There was a common thread between the second-quarter earnings of three major banks, which all reported over the past few days. JPMorgan (NYSE:JPM), Citigroup (NYSE:C), and Goldman Sachs (NYSE:GS) all released earnings that beat market expectations — smashed them, in some cases.
JPMorgan reported profit of $6 billion, or $1.46 per share, on revenue of $25.3 billion. This beats Wall Street expectations for earnings of $1.29 per share on revenue of about $23.8 billion. Within investment banking, profit was down 31 percent to $2 billion from a year ago. Revenues from fixed-income trading fell 15 percent to $3.5 billion, due to “historically low levels of volatility and lower client activity across products.”
Adjusting for legal charges and accounting changes, Citigroup reported earnings of $1.24 per share, beating the mean analyst estimate of $1.05 per share. Revenues at the bank were down 5.6 percent on the year to $19.34 billion but still beat analyst expectations for $18.93 billion.
And finally, trading giant Goldman Sachs reported a 5.5 percent increase in net profits to $2.04 billion, or $4.10 per share, in its second quarter, beating the $3.05 a share estimates of Wall Street analysts.
First, they all beat market expectations; second, they all reported a drop in trading revenues. But in all the cases, earnings were redeemed by banks having either aggressively cut expenses this quarter, as many are nearing the end of legal settlements with regard to financial misconduct surrounding the 2008 financial crisis, or having focused on new business areas.
This trio of beats piqued the interest of market watchers for a couple of reasons, and one of the issues at the forefront of the conversation is whether these banks intentionally lowered market expectations ahead of the earnings report.
In May, JPMorgan indicated that revenue from fixed-income and equities trading could fall by as much as 20 percent, a severe blow that caused some traders to distance themselves from the stock and lower their earnings forecasts. While trading revenues did bleed, the impact was less than expected.
But JPMorgan wasn’t the only bank to report better-than-expected trading results, suggesting that maybe it was actually an industrywide phenomenon. Citigroup reported a 15 percent decline in second-quarter trading revenues, better than the 20 to 25 percent drop that CFO John Gerspach warned investors about in May. Fixed-income trading revenues fell 12 percent to $3 billion, while equities-trading revenue fell 26 percent to $659 million.
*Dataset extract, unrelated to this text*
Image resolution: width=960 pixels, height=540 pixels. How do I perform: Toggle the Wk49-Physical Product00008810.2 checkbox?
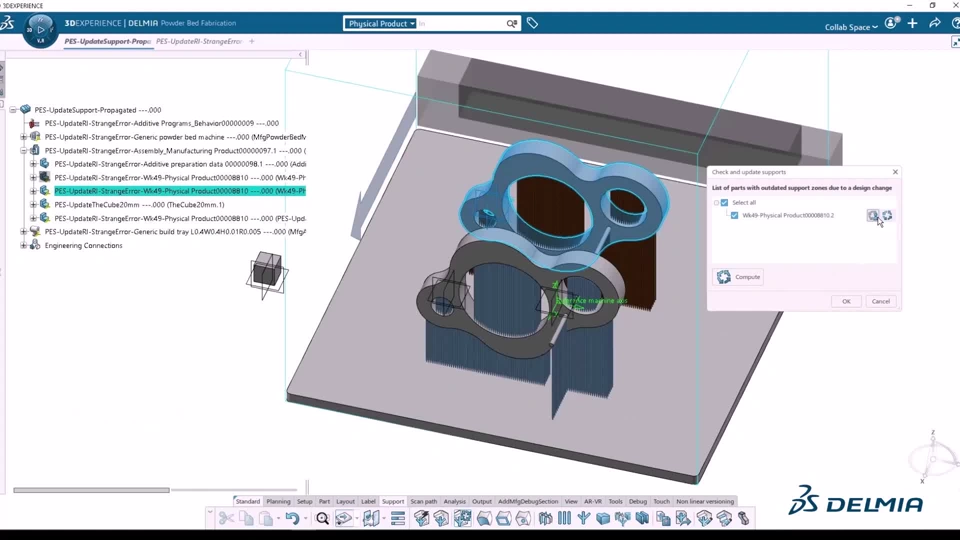tap(734, 216)
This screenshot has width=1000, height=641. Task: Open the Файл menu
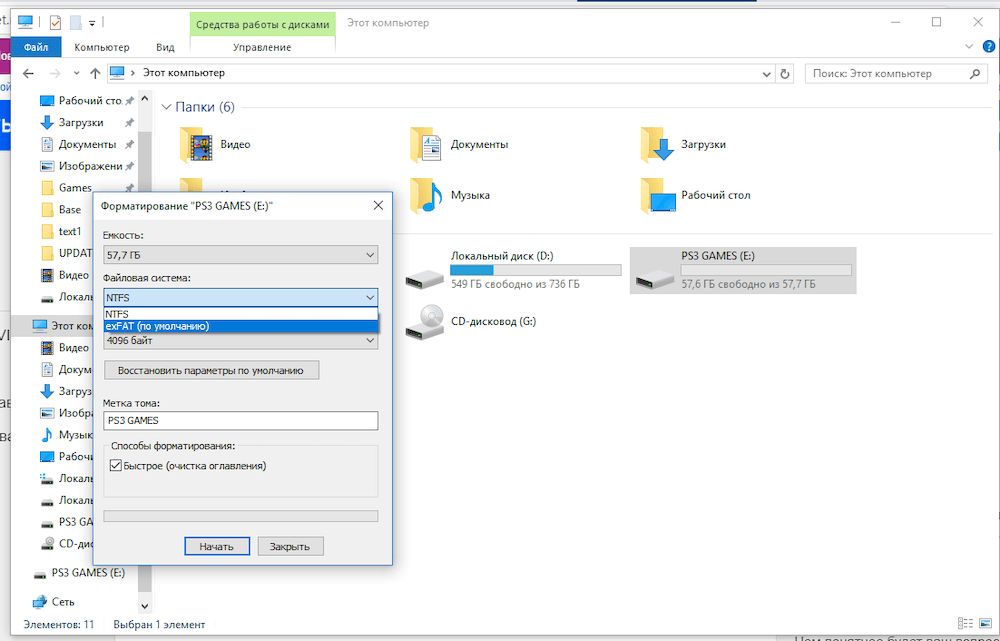[x=36, y=47]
A slump in the mortgage market continued to hit Citigroup, too. Mortgage originations dropped 64 percent from a year ago, and overall revenue from the consumer-banking unit was down 3.5 percent from the year earlier to $9.38 billion. Investment-banking revenues rose 16 percent from a year earlier to $1.34 billion, led by a 17 percent jump in fees from debt underwriting and a 31 percent rise in equity underwriting. Advisory fees were down 10 percent from a year earlier due to delays in some merger deals, according to Gerspach.
Even Goldman Sachs’ famous trading division struggled. Net revenue in the division fell 10 percent to $2.2 billion in the second quarter. Net revenues in investing and lending rose 46 percent to $2.07 billion for the second quarter of 2014. Investing and lending included revenues of $1.25 billion from investments in equities and net interest income of $604 million from debt securities and loans.
The firm posted $9.1 billion in net revenue in the quarter ended June 30, up 6 percent from $8.6 billion in the second quarter last year, much higher than analyst expectation of $7.9 billion. One bright spot was its investment banking revenue, which rose 15 percent to of $1.78 billion year on year.
“It’s like owning an orchard,” Brad Hintz, an analyst with Sanford C. Bernstein & Co., told The New York Times about the bank’s robust performance in its investment banking business. “There are periods of time where you’re just sitting there looking at trees, and then you’re just up to your knees in apples. We happen to be at the point where the harvest is coming in.”